▸ **EXERCISE**
Rewrite the data below as a Markdown table with two columns, Row and Line. Put one line of the data in each row, numbered in order in the Row column, and leave out the blank lines.

▸ **Raw records**
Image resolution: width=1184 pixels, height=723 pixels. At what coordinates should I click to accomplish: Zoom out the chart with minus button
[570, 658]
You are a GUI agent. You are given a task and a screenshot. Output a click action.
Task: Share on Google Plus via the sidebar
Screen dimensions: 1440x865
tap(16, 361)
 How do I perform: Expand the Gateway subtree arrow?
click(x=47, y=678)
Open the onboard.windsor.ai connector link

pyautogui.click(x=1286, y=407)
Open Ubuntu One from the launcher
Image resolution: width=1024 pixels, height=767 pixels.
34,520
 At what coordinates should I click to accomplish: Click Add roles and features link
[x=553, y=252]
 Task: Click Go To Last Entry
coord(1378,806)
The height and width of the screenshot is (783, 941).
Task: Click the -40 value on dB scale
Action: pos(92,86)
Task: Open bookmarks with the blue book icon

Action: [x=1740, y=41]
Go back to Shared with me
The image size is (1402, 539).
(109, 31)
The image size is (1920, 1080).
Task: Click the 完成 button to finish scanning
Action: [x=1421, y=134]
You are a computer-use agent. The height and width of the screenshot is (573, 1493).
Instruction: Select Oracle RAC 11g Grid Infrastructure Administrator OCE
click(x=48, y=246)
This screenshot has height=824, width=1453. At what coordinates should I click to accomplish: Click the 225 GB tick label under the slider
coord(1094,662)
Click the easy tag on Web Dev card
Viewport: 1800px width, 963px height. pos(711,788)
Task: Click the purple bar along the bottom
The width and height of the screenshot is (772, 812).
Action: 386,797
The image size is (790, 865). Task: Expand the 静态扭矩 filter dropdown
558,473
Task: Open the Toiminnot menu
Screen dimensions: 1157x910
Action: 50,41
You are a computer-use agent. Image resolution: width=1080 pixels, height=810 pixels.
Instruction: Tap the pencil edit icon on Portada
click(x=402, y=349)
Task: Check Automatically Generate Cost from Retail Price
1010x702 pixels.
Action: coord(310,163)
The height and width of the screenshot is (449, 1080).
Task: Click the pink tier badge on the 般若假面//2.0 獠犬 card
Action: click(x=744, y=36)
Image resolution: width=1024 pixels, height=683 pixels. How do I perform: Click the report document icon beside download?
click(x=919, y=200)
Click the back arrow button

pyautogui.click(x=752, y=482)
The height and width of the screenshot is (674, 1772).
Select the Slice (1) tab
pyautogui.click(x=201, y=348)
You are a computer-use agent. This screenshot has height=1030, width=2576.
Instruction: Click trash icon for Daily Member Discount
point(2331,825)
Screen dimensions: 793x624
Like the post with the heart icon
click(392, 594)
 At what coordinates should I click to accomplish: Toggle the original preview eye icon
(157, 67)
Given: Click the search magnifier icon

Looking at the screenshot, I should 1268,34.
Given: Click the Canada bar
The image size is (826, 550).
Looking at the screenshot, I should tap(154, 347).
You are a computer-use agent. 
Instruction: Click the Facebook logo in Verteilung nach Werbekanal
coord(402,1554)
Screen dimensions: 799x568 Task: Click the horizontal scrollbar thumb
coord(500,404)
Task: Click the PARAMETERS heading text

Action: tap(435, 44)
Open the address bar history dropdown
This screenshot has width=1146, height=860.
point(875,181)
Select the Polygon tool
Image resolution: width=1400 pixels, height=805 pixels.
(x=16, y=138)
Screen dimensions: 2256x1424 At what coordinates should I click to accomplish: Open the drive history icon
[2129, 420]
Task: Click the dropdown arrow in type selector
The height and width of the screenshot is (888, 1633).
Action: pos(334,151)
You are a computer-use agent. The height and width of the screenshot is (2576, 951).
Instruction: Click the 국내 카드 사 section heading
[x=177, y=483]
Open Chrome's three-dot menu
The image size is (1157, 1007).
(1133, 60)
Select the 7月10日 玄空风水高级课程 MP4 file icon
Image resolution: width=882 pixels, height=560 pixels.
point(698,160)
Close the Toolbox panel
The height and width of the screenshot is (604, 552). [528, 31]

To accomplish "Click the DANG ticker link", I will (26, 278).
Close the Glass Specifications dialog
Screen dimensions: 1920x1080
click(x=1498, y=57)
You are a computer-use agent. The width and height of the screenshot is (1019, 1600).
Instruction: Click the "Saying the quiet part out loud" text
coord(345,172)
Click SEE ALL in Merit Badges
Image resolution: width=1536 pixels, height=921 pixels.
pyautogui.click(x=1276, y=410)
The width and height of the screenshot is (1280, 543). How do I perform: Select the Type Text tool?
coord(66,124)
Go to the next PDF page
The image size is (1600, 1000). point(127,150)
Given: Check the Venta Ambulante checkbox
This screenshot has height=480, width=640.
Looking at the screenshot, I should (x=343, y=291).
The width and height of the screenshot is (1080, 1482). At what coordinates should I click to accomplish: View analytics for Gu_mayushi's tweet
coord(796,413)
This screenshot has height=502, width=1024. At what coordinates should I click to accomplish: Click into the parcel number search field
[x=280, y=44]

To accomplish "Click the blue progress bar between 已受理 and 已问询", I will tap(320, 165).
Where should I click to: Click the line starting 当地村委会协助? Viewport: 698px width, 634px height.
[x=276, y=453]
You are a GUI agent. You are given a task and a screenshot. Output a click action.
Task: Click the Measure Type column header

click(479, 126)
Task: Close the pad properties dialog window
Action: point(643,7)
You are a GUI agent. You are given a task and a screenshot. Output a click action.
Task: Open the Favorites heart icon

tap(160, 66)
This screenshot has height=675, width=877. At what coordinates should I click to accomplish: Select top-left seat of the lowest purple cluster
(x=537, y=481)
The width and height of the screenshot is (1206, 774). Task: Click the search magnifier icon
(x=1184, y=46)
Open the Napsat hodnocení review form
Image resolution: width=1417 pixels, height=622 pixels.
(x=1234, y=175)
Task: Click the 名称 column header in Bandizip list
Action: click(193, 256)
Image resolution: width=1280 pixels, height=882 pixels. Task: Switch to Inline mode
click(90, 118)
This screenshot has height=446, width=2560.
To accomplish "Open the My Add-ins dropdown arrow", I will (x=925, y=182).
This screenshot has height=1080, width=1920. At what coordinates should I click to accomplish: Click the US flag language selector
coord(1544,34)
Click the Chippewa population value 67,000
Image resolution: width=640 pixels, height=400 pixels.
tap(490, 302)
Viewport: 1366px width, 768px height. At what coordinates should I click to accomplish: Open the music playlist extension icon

▸ **EXERCISE SOLUTION**
| Row | Line |
|---|---|
| 1 | Image resolution: width=1184 pixels, height=723 pixels. At what coordinates should I click to accomplish: Zoom out the chart with minus button |
| 2 | [570, 658] |
| 3 | You are a GUI agent. You are given a task and a screenshot. Output a click action. |
| 4 | Task: Share on Google Plus via the sidebar |
| 5 | Screen dimensions: 1440x865 |
| 6 | tap(16, 361) |
| 7 |  How do I perform: Expand the Gateway subtree arrow? |
| 8 | click(x=47, y=678) |
| 9 | Open the onboard.windsor.ai connector link |
| 10 | pyautogui.click(x=1286, y=407) |
| 11 | Open Ubuntu One from the launcher |
| 12 | Image resolution: width=1024 pixels, height=767 pixels. |
| 13 | 34,520 |
| 14 |  At what coordinates should I click to accomplish: Click Add roles and features link |
| 15 | [x=553, y=252] |
| 16 |  Task: Click Go To Last Entry |
| 17 | coord(1378,806) |
| 18 | The height and width of the screenshot is (783, 941). |
| 19 | Task: Click the -40 value on dB scale |
| 20 | Action: pos(92,86) |
| 21 | Task: Open bookmarks with the blue book icon |
| 22 | Action: [x=1740, y=41] |
| 23 | Go back to Shared with me |
| 24 | The image size is (1402, 539). |
| 25 | (109, 31) |
| 26 | The image size is (1920, 1080). |
| 27 | Task: Click the 完成 button to finish scanning |
| 28 | Action: [x=1421, y=134] |
| 29 | You are a computer-use agent. The height and width of the screenshot is (573, 1493). |
| 30 | Instruction: Select Oracle RAC 11g Grid Infrastructure Administrator OCE |
| 31 | click(x=48, y=246) |
| 32 | This screenshot has height=824, width=1453. At what coordinates should I click to accomplish: Click the 225 GB tick label under the slider |
| 33 | coord(1094,662) |
| 34 | Click the easy tag on Web Dev card |
| 35 | Viewport: 1800px width, 963px height. pos(711,788) |
| 36 | Task: Click the purple bar along the bottom |
| 37 | The width and height of the screenshot is (772, 812). |
| 38 | Action: 386,797 |
| 39 | The image size is (790, 865). Task: Expand the 静态扭矩 filter dropdown |
| 40 | 558,473 |
| 41 | Task: Open the Toiminnot menu |
| 42 | Screen dimensions: 1157x910 |
| 43 | Action: 50,41 |
| 44 | You are a computer-use agent. Image resolution: width=1080 pixels, height=810 pixels. |
| 45 | Instruction: Tap the pencil edit icon on Portada |
| 46 | click(x=402, y=349) |
| 47 | Task: Check Automatically Generate Cost from Retail Price |
| 48 | 1010x702 pixels. |
| 49 | Action: coord(310,163) |
| 50 | The height and width of the screenshot is (449, 1080). |
| 51 | Task: Click the pink tier badge on the 般若假面//2.0 獠犬 card |
| 52 | Action: click(x=744, y=36) |
| 53 | Image resolution: width=1024 pixels, height=683 pixels. How do I perform: Click the report document icon beside download? |
| 54 | click(x=919, y=200) |
| 55 | Click the back arrow button |
| 56 | pyautogui.click(x=752, y=482) |
| 57 | The height and width of the screenshot is (674, 1772). |
| 58 | Select the Slice (1) tab |
| 59 | pyautogui.click(x=201, y=348) |
| 60 | You are a computer-use agent. This screenshot has height=1030, width=2576. |
| 61 | Instruction: Click trash icon for Daily Member Discount |
| 62 | point(2331,825) |
| 63 | Screen dimensions: 793x624 |
| 64 | Like the post with the heart icon |
| 65 | click(392, 594) |
| 66 |  At what coordinates should I click to accomplish: Toggle the original preview eye icon |
| 67 | (157, 67) |
| 68 | Given: Click the search magnifier icon |
| 69 | Looking at the screenshot, I should 1268,34. |
| 70 | Given: Click the Canada bar |
| 71 | The image size is (826, 550). |
| 72 | Looking at the screenshot, I should tap(154, 347). |
| 73 | You are a computer-use agent.  |
| 74 | Instruction: Click the Facebook logo in Verteilung nach Werbekanal |
| 75 | coord(402,1554) |
| 76 | Screen dimensions: 799x568 Task: Click the horizontal scrollbar thumb |
| 77 | coord(500,404) |
| 78 | Task: Click the PARAMETERS heading text |
| 79 | Action: tap(435, 44) |
| 80 | Open the address bar history dropdown |
| 81 | This screenshot has width=1146, height=860. |
| 82 | point(875,181) |
| 83 | Select the Polygon tool |
| 84 | Image resolution: width=1400 pixels, height=805 pixels. |
| 85 | (x=16, y=138) |
| 86 | Screen dimensions: 2256x1424 At what coordinates should I click to accomplish: Open the drive history icon |
| 87 | [2129, 420] |
| 88 | Task: Click the dropdown arrow in type selector |
| 89 | The height and width of the screenshot is (888, 1633). |
| 90 | Action: pos(334,151) |
| 91 | You are a computer-use agent. The height and width of the screenshot is (2576, 951). |
| 92 | Instruction: Click the 국내 카드 사 section heading |
| 93 | [x=177, y=483] |
| 94 | Open Chrome's three-dot menu |
| 95 | The image size is (1157, 1007). |
| 96 | (1133, 60) |
| 97 | Select the 7月10日 玄空风水高级课程 MP4 file icon |
| 98 | Image resolution: width=882 pixels, height=560 pixels. |
| 99 | point(698,160) |
| 100 | Close the Toolbox panel |
| 101 | The height and width of the screenshot is (604, 552). [528, 31] |
| 102 | To accomplish "Click the DANG ticker link", I will (26, 278). |
| 103 | Close the Glass Specifications dialog |
| 104 | Screen dimensions: 1920x1080 |
| 105 | click(x=1498, y=57) |
| 106 | You are a computer-use agent. The width and height of the screenshot is (1019, 1600). |
| 107 | Instruction: Click the "Saying the quiet part out loud" text |
| 108 | coord(345,172) |
| 109 | Click SEE ALL in Merit Badges |
| 110 | Image resolution: width=1536 pixels, height=921 pixels. |
| 111 | pyautogui.click(x=1276, y=410) |
| 112 | The width and height of the screenshot is (1280, 543). How do I perform: Select the Type Text tool? |
| 113 | coord(66,124) |
| 114 | Go to the next PDF page |
| 115 | The image size is (1600, 1000). point(127,150) |
| 116 | Given: Check the Venta Ambulante checkbox |
| 117 | This screenshot has height=480, width=640. |
| 118 | Looking at the screenshot, I should (x=343, y=291). |
| 119 | The width and height of the screenshot is (1080, 1482). At what coordinates should I click to accomplish: View analytics for Gu_mayushi's tweet |
| 120 | coord(796,413) |
| 121 | This screenshot has height=502, width=1024. At what coordinates should I click to accomplish: Click into the parcel number search field |
| 122 | [x=280, y=44] |
| 123 | To accomplish "Click the blue progress bar between 已受理 and 已问询", I will tap(320, 165). |
| 124 | Where should I click to: Click the line starting 当地村委会协助? Viewport: 698px width, 634px height. |
| 125 | [x=276, y=453] |
| 126 | You are a GUI agent. You are given a task and a screenshot. Output a click action. |
| 127 | Task: Click the Measure Type column header |
| 128 | click(479, 126) |
| 129 | Task: Close the pad properties dialog window |
| 130 | Action: point(643,7) |
| 131 | You are a GUI agent. You are given a task and a screenshot. Output a click action. |
| 132 | Task: Open the Favorites heart icon |
| 133 | tap(160, 66) |
| 134 | This screenshot has height=675, width=877. At what coordinates should I click to accomplish: Select top-left seat of the lowest purple cluster |
| 135 | (x=537, y=481) |
| 136 | The width and height of the screenshot is (1206, 774). Task: Click the search magnifier icon |
| 137 | (x=1184, y=46) |
| 138 | Open the Napsat hodnocení review form |
| 139 | Image resolution: width=1417 pixels, height=622 pixels. |
| 140 | (x=1234, y=175) |
| 141 | Task: Click the 名称 column header in Bandizip list |
| 142 | Action: click(193, 256) |
| 143 | Image resolution: width=1280 pixels, height=882 pixels. Task: Switch to Inline mode |
| 144 | click(90, 118) |
| 145 | This screenshot has height=446, width=2560. |
| 146 | To accomplish "Open the My Add-ins dropdown arrow", I will (x=925, y=182). |
| 147 | This screenshot has height=1080, width=1920. At what coordinates should I click to accomplish: Click the US flag language selector |
| 148 | coord(1544,34) |
| 149 | Click the Chippewa population value 67,000 |
| 150 | Image resolution: width=640 pixels, height=400 pixels. |
| 151 | tap(490, 302) |
| 152 | Viewport: 1366px width, 768px height. At what coordinates should I click to accomplish: Open the music playlist extension icon |